Jun 25, 2012; Boston, MA, USA; Boston Red Sox starting pitcher Felix Doubront (61) reacts after giving up a home run against the Toronto Blue Jays during the first inning at Fenway Park. Mandatory Credit: Mark L. Baer-US PRESSWIRE
All the signs from the last game proved more or less correct.
The once-struggling aspects of the Sox offense was on point: Dustin Pedroia had two hits, there was solid contact from Adrian Gonzalez, and even Ryan Kalish picked up a couple of knocks. Daniel Nava had a bad night, and Will Middlebrooks didn't really key in until a majestic fly ball double in his last at bat of the night, but with David Ortiz going deep twice, it was a convincing offensive performance that should have been enough.
Unfortunately, the sobering reality is that no matter how good the offense is you still need pitching to come through with at least a decent outing to be sure of anything. And at least of late, Felix Doubront hasn't been very good at providing decent outings.
Four runs in the first--in part due to a Will Middlebrooks error, but more due to lots of loud contact--and an unlucky fifth in the second put Boston in an early hole, and even with the lineup able to bail him out by tying the game in the fifth, he once again struggled in the sixth, with a pair of changeups costing him a long double and a two-run homer. Just as soon as the game was tied, the Jays had retaken the lead, and it sucked the life out of the team.

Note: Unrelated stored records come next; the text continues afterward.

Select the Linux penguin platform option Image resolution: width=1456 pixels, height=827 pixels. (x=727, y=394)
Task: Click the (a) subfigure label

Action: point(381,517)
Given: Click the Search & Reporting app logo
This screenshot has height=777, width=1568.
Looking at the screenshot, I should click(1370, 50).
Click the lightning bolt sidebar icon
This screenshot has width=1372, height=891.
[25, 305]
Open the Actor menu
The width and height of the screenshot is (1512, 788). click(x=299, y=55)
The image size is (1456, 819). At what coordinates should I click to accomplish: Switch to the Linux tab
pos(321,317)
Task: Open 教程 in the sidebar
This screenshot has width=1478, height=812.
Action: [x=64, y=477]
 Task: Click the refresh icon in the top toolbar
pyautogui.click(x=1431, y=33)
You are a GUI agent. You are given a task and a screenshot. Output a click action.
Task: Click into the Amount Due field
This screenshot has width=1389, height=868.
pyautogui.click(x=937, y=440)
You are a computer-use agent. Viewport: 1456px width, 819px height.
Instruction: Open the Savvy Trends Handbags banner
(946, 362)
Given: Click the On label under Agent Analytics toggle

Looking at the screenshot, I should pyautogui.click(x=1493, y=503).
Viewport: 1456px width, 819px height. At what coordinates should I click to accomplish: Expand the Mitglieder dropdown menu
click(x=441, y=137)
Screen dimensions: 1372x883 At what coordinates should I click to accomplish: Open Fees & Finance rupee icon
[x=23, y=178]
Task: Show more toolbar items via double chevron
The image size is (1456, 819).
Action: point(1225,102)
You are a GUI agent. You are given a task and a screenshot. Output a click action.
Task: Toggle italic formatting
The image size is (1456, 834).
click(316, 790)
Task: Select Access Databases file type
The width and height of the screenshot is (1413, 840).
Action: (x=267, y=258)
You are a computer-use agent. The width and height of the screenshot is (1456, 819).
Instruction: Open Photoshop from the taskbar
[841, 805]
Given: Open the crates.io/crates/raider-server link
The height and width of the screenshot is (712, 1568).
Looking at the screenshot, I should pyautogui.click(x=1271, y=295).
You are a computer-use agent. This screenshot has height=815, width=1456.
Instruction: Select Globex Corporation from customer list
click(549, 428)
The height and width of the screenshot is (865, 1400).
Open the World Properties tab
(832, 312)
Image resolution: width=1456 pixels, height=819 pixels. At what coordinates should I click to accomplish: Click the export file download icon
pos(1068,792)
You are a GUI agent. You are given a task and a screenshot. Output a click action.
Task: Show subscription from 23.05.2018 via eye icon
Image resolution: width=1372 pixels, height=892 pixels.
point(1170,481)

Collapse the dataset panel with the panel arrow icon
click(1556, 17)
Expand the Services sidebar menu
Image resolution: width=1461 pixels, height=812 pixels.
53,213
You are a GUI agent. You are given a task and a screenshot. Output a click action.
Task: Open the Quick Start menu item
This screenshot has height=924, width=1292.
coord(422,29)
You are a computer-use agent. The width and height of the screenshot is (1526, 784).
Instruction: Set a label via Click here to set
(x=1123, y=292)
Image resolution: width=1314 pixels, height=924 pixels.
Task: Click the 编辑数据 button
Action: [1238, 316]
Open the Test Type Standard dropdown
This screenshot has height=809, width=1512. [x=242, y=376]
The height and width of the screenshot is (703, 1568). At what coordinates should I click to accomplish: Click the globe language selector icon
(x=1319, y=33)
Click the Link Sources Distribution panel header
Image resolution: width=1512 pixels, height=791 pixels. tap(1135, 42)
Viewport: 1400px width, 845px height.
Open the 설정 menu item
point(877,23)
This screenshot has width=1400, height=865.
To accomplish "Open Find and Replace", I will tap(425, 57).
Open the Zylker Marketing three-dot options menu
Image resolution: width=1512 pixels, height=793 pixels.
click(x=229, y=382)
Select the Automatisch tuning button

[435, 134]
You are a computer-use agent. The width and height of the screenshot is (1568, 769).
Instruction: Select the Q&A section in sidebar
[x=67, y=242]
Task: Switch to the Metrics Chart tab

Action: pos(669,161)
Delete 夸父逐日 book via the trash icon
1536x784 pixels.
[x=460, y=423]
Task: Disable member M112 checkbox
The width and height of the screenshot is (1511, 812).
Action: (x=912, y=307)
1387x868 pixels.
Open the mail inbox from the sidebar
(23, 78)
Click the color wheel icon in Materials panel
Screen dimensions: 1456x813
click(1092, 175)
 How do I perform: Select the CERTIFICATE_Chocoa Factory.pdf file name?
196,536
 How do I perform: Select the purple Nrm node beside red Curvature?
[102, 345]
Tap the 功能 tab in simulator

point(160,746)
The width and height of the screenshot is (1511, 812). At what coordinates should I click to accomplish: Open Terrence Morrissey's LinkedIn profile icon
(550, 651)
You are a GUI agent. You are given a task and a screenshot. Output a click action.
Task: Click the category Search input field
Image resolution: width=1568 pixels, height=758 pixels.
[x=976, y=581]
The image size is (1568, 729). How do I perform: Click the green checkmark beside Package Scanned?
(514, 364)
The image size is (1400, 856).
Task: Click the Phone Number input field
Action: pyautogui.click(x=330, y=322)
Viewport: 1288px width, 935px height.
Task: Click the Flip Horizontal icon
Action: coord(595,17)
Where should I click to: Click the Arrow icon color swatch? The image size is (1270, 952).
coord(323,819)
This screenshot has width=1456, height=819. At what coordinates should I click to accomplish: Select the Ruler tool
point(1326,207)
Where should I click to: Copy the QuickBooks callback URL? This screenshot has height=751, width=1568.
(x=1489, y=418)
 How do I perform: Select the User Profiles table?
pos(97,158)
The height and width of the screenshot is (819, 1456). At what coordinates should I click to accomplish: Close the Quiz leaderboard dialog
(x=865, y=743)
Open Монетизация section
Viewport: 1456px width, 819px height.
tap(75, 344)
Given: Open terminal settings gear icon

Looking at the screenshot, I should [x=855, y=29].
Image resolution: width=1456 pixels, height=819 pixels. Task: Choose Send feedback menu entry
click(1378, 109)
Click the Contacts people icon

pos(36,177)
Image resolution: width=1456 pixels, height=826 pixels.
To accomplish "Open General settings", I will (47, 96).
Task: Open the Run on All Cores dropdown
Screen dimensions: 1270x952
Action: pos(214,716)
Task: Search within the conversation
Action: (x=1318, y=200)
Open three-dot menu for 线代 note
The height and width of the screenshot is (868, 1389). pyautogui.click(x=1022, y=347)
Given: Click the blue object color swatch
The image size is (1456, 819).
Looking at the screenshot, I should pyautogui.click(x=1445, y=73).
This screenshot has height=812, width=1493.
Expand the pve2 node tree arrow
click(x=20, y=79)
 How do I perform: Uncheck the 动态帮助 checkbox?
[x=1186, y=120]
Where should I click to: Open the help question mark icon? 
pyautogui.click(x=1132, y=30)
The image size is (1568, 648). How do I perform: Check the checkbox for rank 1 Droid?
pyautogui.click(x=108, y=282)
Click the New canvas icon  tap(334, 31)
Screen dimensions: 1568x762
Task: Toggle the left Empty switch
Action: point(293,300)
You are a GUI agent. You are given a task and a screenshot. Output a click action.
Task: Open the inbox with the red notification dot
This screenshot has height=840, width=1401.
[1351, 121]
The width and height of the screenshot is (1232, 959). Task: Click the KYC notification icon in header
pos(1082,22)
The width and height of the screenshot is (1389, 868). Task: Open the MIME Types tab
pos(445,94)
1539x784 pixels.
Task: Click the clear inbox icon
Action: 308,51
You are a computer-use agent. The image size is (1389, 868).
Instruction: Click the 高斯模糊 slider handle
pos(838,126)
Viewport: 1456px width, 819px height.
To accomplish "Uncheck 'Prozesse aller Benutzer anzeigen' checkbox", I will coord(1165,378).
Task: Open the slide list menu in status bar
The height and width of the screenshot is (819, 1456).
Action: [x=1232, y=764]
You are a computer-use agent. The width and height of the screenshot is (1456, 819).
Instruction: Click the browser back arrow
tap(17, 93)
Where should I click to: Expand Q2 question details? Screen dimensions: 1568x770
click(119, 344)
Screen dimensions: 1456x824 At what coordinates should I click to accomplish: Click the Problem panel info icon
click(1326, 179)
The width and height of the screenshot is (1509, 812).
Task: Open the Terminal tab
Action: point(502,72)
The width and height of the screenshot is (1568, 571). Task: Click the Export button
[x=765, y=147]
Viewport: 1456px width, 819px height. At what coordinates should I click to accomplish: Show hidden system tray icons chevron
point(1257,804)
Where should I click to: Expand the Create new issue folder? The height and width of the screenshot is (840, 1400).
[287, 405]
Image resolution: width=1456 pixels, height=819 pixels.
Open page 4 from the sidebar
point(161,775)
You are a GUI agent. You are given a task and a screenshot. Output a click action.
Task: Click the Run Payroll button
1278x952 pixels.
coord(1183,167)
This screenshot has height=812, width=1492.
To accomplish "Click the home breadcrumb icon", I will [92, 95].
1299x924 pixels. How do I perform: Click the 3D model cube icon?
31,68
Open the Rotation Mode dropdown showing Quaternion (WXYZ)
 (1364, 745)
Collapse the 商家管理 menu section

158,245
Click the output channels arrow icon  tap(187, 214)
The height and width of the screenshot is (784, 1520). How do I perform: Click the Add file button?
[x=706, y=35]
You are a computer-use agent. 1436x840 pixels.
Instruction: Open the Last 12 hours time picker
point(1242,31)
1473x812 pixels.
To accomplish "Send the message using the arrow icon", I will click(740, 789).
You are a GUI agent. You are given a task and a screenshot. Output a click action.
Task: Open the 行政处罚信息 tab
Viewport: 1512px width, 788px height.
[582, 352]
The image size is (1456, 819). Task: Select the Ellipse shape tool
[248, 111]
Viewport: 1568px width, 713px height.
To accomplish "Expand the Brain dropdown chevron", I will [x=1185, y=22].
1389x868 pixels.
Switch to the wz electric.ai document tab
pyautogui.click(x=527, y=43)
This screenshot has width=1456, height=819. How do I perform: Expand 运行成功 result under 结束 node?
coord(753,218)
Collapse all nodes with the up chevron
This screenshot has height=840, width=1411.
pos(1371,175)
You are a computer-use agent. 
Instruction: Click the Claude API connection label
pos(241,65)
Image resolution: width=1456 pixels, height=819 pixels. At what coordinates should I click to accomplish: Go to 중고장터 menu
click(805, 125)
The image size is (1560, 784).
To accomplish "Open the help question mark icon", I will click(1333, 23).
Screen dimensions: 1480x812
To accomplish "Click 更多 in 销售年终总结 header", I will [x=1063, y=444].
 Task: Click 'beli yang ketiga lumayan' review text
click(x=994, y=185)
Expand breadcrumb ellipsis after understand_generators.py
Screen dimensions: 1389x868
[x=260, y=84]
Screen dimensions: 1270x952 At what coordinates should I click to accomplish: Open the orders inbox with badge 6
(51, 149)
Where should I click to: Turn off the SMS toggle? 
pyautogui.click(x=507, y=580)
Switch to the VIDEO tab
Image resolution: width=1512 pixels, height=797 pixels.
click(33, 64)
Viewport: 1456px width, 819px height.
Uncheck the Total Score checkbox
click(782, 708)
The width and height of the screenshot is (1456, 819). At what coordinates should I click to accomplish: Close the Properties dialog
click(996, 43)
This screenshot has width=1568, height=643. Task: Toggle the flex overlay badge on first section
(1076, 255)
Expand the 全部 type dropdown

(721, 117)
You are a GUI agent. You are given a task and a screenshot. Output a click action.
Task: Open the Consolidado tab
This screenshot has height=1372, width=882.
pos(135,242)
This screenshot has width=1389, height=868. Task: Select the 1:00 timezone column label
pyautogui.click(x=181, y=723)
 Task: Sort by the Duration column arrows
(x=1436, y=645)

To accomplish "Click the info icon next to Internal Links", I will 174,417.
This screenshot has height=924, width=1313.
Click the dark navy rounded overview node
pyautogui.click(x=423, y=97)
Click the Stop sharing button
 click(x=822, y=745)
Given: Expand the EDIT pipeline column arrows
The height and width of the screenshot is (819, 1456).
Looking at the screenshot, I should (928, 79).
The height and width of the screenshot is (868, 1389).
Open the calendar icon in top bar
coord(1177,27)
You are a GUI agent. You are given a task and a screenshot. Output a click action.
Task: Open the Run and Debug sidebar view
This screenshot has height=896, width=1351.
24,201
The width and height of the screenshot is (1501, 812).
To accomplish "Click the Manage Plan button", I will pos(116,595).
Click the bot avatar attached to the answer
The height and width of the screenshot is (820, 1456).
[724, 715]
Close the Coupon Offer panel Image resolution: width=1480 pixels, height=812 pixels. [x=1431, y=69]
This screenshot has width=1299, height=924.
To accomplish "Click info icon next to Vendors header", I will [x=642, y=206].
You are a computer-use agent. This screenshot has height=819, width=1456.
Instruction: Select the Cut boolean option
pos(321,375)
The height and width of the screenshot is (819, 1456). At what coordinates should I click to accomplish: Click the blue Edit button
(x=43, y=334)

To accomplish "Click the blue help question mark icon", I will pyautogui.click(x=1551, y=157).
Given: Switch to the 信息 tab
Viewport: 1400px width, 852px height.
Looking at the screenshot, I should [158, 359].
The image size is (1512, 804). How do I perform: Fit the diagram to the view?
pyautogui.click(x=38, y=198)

There are all sorts of complaints to be made, certainly. Some of Boston's hard hits just found gloves, and likely cost the Sox runs. Why is Matt Albers pitching with the Blue Jays sitting on a vulnerable two-run lead? Does the team really buy into his ERA ignoring all the hard hit balls and hanging sinkers? And what's the deal with Salty batting fourth?
Excuses are plentiful, but none of them are really reasonable. Tonight the blame lies on Felix Doubront. He did not pitch well, and it's been a while since we've seen him look like the man who was the best pitcher in the rotation for the first two months. The Sox have a confusing enough rotation situation without one of their most consistent arms falling apart. It's time to step up.